Copy out the records below, switching "column header" to "column heading" and changing nothing else. Leave the pictures out.
## begin
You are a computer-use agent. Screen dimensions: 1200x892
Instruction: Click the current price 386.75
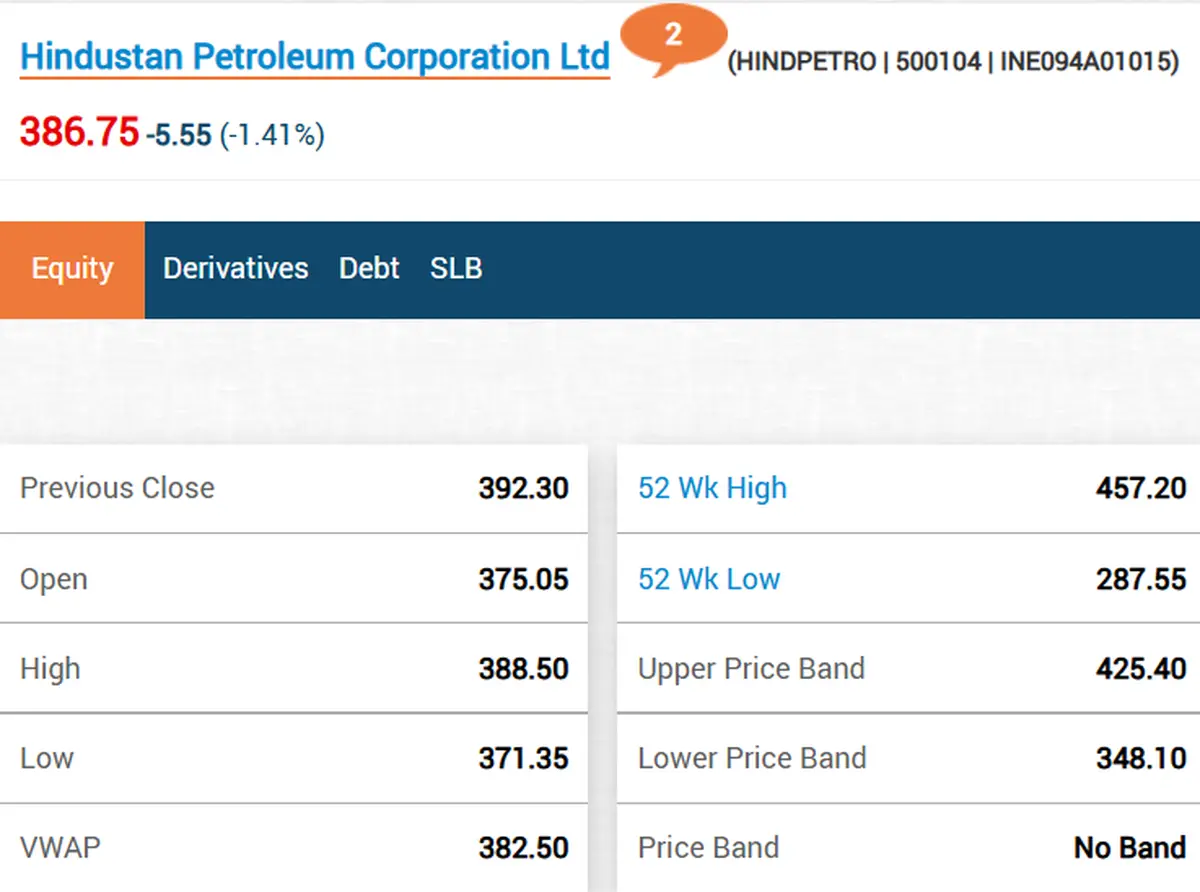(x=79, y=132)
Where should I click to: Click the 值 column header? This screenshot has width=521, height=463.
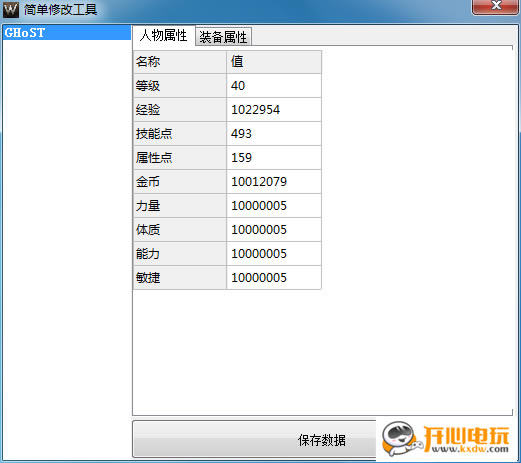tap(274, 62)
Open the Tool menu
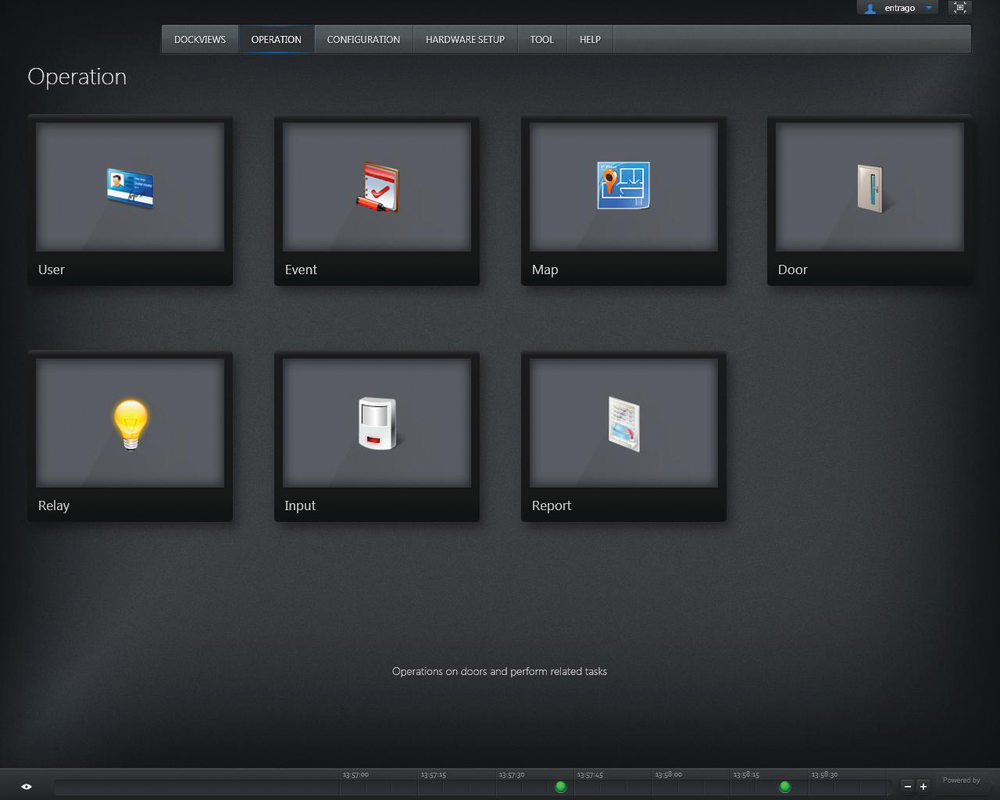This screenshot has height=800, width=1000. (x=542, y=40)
## end
[WRITTEN REPLY]
You are a computer-use agent. Screen dimensions: 1200x892
Instruction: Click the current price 386.75
(x=79, y=132)
Where should I click to: Click the 值 column heading? This screenshot has width=521, height=463.
tap(274, 62)
Open the Tool menu
This screenshot has height=800, width=1000. (x=542, y=40)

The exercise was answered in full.